Every year the WIC program receives federal grant money through the U.S. Department of Agriculture to help low-income women who are either pregnant or nursing. The administration funds are distributed across the state to 12 agencies, seven non-profit and five municipal. On average, the municipalities acting as administrators for the WIC program had compensation 31 percent higher than the hospitals and non-profits performing the same work.
Hartford Health and Human Services had, by far, the highest salary and benefit cost for its WIC employees, at more than $90,000 per year. The department claimed in its response to the audit that “higher salaries are required in some areas to be competitive and attract qualified candidates.” However, the agency’s combined pay rate and benefit cost was 29 percent higher than any other WIC program in the state, including Stamford where the cost of living is higher.
On average, benefits for Hartford WIC employees cost more than $31,000 each.
For comparison, Yale New Haven Hospital had a higher number of participants than Hartford but its lower compensation – about $60,000 per year – resulted in lower administrative costs. If Hartford’s compensation were similar to Yale New Haven’s, the city would have funds to help an additional 3,300 people, or be able to dedicate more resources to those already participating in the program.
Last week mayor Bronin announced that there would be layoffs and union contract changes to address the “dire” financial outlook of the city, which faces a deficit of $9 million this year.
The high employee compensation for programs like WIC in Hartford negatively affects the other nonprofit organizations in the state. According to Fred V. Carstensen, director of the Connecticut Center for Economic Analysis and a University of Connecticut professor, these government entities are able to recruit away the best workers from local nonprofits, leaving them worse off. “This pattern also constantly disrupts the work of local NGOs, who lose not only their most experienced providers, but they also lose the local connections and knowledge those workers have,” Carstensen said.

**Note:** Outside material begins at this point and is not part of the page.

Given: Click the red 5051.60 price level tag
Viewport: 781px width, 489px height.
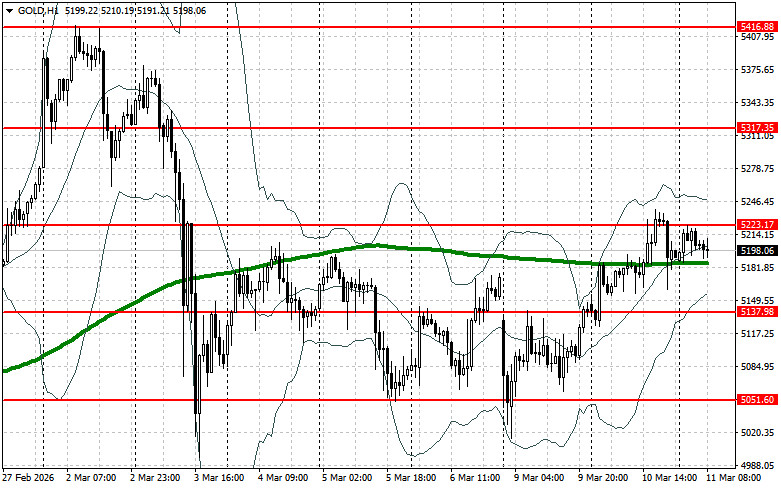Looking at the screenshot, I should tap(755, 400).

Edith Pollack Karsky, executive director of the Connecticut Association for Community Action which includes some nonprofits that administer WIC, said she believes the employee salaries and benefits for government agencies are much higher than for nonprofits. “Each level of government takes a 10 percent cut,” she said. “We have much less to work with.”
Auditors pointed out the variation in costs in an audit of the Department of Public Health, which noted that administrative costs per participant varied by as much as 88 percent. The majority of the program’s administrative costs come from employee salary and benefits.
Overall, hospitals and non-profits were able to deliver more efficient services for the WIC program, whether through lower compensation – $37,000 in some cases – or fewer employees. Bristol Hospital, with a staff the same size as Hartford, was able to keep their administrative costs at $92 per participant as opposed to Hartford’s $116.
In their written analysis of the WIC program auditors expressed surprise in finding smaller agencies were generally able keep costs lower than the larger programs. They were also concerned that there is no “established market rate” for compensation of employees. They concluded there is no way to tell if a program is in need of more or less assistance or is operating efficiently.
“Certainly, logically, outsourcing to local NGOs (if well run and stable) would seem to be a better strategy. And from a fiscal perspective, such outsourcing does not create the long-term commitments for retirement and health care that bringing the providers into DSS produces,” Carstensen said.
Although the municipal providers generally performed better, Willimantic-based Access Community Action Agency had the highest administrative costs per participant. The nonprofit served one-tenth the number of people served by Hartford but with a staff more than one-third the size.